Die deutlich gestiegenen Flüchtlingszahlen bereiten den Kommunen zunehmend Probleme. So können die Neuankömmlinge vielerorts nur behelfsmäßig in Zelten untergebracht werden.

Jäger sagte der "Welt", die Versorgung der Flüchtlinge sei "eine nationale Aufgabe", daher müsse der Bund "finanzielle Verantwortung übernehmen und die Kommunen bei den Unterbringungskosten entlasten". Er forderte vom Bund eine Kopfpauschale. "Das würde die Kommunen sofort entlasten", sagte der SPD-Politiker.

Als weiteren Beitrag des Bundes beim Umgang mit den steigenden Flüchtlingszahlen nannte der Innenminister eine schnellere Bearbeitung von Asylbewerberanträgen sowie Erleichterungen, um Immobilien des Bundes wie etwa Kasernen leichter für die Unterbringung zu nutzen.

Der SPD-Politiker mahnte in der "Welt", es sei mittlerweile "am allerwichtigsten, die Obdachlosigkeit von Flüchtlingen zu verhindern". Er warne davor, "dass wir in Deutschland Bilder wie in Calais oder in Griechenland haben". Die Menschen sollten nicht unter freiem Himmel übernachten müssen.

Jäger zeigte Verständnis für die Flüchtlinge vom Balkan. "Wir sollten uns die prekäre Situation der Flüchtlinge vor Augen führen", sagte der Minister der "Welt". Es gehe um "menschliche Tragödien." "Trotzdem müssen wir diesen Menschen ganz schnell sagen, dass sie hier keinen Anspruch auf Asyl und damit keine Perspektive haben, bei uns zu bleiben", forderte Jäger.

Die Regierungschefs des Kosovo und Montenegros warben derweil dafür, in Deutschland als "sichere Herkunftsstaaten" anerkannt zu werden.
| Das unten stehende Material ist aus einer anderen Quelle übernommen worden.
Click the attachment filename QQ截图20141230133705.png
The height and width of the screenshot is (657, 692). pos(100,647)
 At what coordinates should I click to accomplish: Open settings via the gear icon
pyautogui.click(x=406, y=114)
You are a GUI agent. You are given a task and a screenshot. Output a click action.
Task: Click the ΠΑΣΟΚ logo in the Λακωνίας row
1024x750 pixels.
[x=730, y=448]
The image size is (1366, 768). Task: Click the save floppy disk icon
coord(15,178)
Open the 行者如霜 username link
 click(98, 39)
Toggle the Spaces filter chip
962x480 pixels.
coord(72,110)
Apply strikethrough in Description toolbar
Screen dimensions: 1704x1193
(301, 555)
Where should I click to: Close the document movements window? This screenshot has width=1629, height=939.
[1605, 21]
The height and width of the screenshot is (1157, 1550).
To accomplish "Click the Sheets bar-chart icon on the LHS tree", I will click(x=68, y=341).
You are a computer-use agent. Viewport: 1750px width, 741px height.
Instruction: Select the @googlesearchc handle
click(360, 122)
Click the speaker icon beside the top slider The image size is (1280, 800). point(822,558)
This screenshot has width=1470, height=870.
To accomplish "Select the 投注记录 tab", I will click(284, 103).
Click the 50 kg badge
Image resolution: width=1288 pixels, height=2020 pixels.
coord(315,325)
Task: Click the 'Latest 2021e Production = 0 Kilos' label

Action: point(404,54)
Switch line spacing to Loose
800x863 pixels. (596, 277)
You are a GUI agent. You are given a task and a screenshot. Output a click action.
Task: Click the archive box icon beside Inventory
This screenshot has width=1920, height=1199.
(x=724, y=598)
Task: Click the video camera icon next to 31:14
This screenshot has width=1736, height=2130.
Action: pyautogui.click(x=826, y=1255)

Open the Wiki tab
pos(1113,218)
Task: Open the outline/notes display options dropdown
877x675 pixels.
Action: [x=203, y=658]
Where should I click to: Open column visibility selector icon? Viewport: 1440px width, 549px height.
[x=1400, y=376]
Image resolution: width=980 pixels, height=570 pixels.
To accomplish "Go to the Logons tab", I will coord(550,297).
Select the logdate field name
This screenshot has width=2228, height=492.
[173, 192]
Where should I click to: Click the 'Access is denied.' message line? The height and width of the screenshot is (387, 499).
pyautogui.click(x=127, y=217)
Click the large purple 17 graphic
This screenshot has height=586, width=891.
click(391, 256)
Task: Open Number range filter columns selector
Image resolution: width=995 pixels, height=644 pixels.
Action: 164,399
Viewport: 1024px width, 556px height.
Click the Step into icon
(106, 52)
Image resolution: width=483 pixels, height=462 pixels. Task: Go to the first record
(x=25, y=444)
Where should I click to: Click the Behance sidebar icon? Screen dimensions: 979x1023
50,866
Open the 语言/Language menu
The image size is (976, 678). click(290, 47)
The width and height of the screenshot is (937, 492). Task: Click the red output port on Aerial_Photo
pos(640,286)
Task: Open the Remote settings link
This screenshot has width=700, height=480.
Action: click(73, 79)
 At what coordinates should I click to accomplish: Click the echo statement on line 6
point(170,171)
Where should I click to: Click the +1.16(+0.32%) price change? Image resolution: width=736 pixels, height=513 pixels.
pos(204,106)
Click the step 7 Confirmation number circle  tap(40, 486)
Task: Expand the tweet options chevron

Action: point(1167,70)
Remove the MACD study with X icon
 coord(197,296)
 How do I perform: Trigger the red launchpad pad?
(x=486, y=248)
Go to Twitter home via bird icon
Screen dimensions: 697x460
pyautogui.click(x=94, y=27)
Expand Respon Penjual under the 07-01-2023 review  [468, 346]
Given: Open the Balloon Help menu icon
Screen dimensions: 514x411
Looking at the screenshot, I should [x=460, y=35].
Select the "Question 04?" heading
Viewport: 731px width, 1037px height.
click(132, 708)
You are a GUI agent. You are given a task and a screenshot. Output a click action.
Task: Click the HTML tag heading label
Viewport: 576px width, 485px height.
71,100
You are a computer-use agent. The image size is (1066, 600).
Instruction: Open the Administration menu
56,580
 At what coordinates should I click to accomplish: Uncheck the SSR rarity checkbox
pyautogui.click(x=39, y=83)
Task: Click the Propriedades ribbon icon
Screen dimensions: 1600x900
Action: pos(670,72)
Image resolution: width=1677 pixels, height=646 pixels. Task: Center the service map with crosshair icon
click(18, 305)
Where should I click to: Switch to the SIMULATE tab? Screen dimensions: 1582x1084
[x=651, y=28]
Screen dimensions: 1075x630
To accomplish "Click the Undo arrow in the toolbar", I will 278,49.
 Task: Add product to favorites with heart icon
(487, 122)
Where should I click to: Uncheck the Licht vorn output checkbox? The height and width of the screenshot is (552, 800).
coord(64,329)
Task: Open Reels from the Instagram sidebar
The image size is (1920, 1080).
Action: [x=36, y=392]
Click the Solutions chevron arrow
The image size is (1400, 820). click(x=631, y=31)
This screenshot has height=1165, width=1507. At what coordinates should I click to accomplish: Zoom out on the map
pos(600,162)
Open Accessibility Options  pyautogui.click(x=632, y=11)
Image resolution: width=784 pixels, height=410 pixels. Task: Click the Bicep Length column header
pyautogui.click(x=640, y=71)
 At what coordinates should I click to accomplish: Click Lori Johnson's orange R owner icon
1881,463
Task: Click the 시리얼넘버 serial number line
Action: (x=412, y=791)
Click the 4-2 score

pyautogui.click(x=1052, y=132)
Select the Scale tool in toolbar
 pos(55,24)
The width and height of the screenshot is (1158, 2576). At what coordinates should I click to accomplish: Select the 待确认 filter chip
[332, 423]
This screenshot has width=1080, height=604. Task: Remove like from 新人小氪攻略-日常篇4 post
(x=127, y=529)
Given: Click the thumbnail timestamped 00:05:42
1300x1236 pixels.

Dies gehe aus Briefen an den Balkan-Beauftragten des Europäischen Parlaments, David McAllister (CDU), hervor, berichtete das "Handelsblatt".

"Wir sind dafür, das Kosovo als sicheren Herkunftsstaat im deutschen Recht zu klassifizieren", schrieb demnach etwa der kosovarische Regierungschef Isa Mustafa an McAllister. Im Kosovo gebe es weder politische Verfolgung noch Folter. Ähnlich habe der Ministerpräsident von Montenegro, Milo Dukanovic, geantwortet: "Ich bin überzeugt, dass Montenegro alle Kriterien erfüllt, um als sicherer Herkunftsstaat im Sinne des deutschen Rechts klassifiziert zu werden." Es gebe aus seiner Sicht keine politischen Gründe, weshalb ein Bürger "Asyl in einem europäischen oder anderen Staat suchen" müsse.

"Wir sollten auch Albanien, Kosovo und Montenegro zügig zu sicheren Herkunftsstaaten erklären", forderte McAllister im "Handelsblatt". Die Einstufung sei "ein klares Signal an die Betroffenen und es ist ein Beitrag, die Asylverfahren in Deutschland zu beschleunigen", sagte er. "Die rot-grünen Länder müssen ihre Blockade im Bundesrat beenden", forderte der CDU-Politiker.

Im vergangenen November wurden bereits Serbien, Bosnien-Herzegowina und Mazedonien als sichere Herkunftsstaaten eingestuft. Damit haben ihre Bürger so gut wie keine Chance, mit einem Asylantrag in Deutschland erfolgreich zu sein. Die Union und Teile der SPD fordern angesichts der insgesamt deutlich gestiegenen Flüchtlingszahlen, auch andere Balkanstaaten als sicher einzustufen. Die Grüne haben hingegen Vorbehalte.